Some experts also argue that runoffs have other benefits. According to a National Conference of State Legislatures post, runoffs are implemented as a way to counter one-party rule: that they’re “intended to encourage candidates to broaden their appeal to a wider range of voters,” and “to reduce the likelihood of electing candidates who are at the ideological extremes of a party.” Two of the states that have runoffs are Vermont and South Dakota, but only in special circumstances: Vermont only conducts them if elections end in a tie, and South Dakota only if no candidate reaches 35%. In these cases, Jillson says, they serve a democratic purpose in ensuring that nobody who doesn’t have the support of the majority of voters would take office.

But in the South, Jillson adds, the democratic justification is an incomplete argument. “It’s important to see the runoff as one of several elements in an election system designed to suppress the black vote.” He points to other measures of successful disenfranchisement in the Jim Crow South, such as poll taxes, literacy tests, and grandfather clauses, all of which Georgia used to have.
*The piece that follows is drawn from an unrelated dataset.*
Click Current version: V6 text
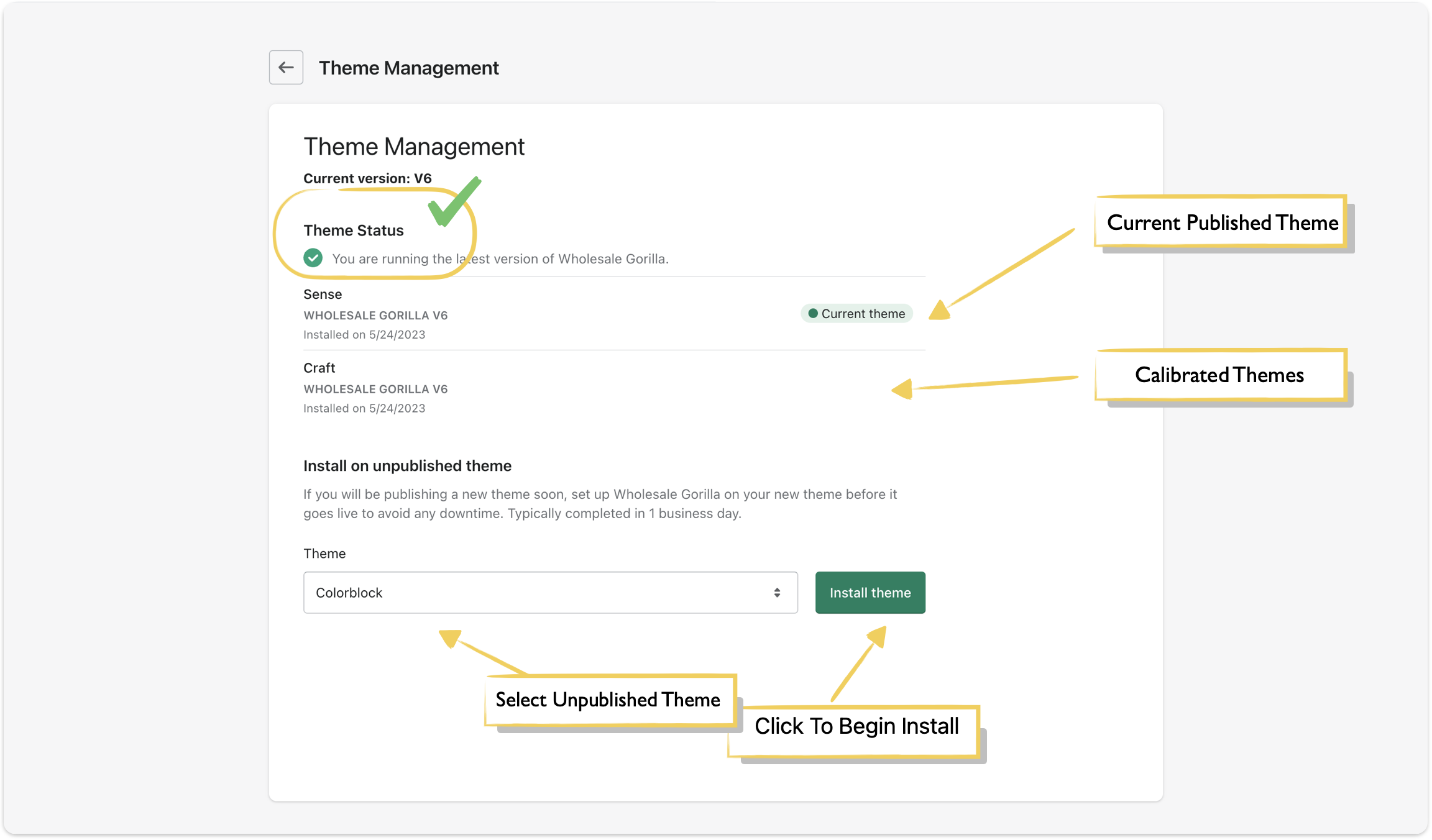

Runoffs are another one of these tools. “The runoff does serve democratic purposes, in the sense that it requires 50%, plus one, to win an election,” he says. “But it’s also a defense of white supremacy.”
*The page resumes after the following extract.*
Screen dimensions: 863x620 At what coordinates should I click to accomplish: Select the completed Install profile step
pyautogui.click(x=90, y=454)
It’s worth noting that in the other race, David Perdue marginally beat Jon Ossoff in the general election by 1.8%; the runoff is essentially a do-over. If Perdue wins the runoff, it will prove itself as a fair method in this case. Jillson suggests that other runoff methods such as the “instant runoff”—more commonly known as rank-choice voting—where voters rank their candidates in order of preference on the ballot, would be fairer still. Other states have other systems altogether, such as the “top-two primary,” now commonplace in California and Washington, where all candidates run together in a single primary, which means that the two most popular face each other in the general election, even if they’re of the same party.

“I’d be happy to see them go,” Jillson says of traditional runoffs. “I think they’re perverse in some states.” He says they probably don’t have such an impact on fairness anymore in Georgia, or in North Carolina or Texas, where legislatures are becoming more balanced between the parties. But, they’re likely still very harmful in blocking Black candidates in “overwhelmingly Republican” states like Alabama and Mississippi. But he doubts they’ll be scrapped anytime soon.

In 1990, the U.S. Department of Justice sued Georgia in order to do just that. John Dunne, the then-Assistant Attorney General for Civil Rights, said the runoff system had “a demonstrably chilling effect on the ability of Blacks to become candidates for public office”—and called it “an electoral steroid for white candidates.” The lawsuit was unsuccessful.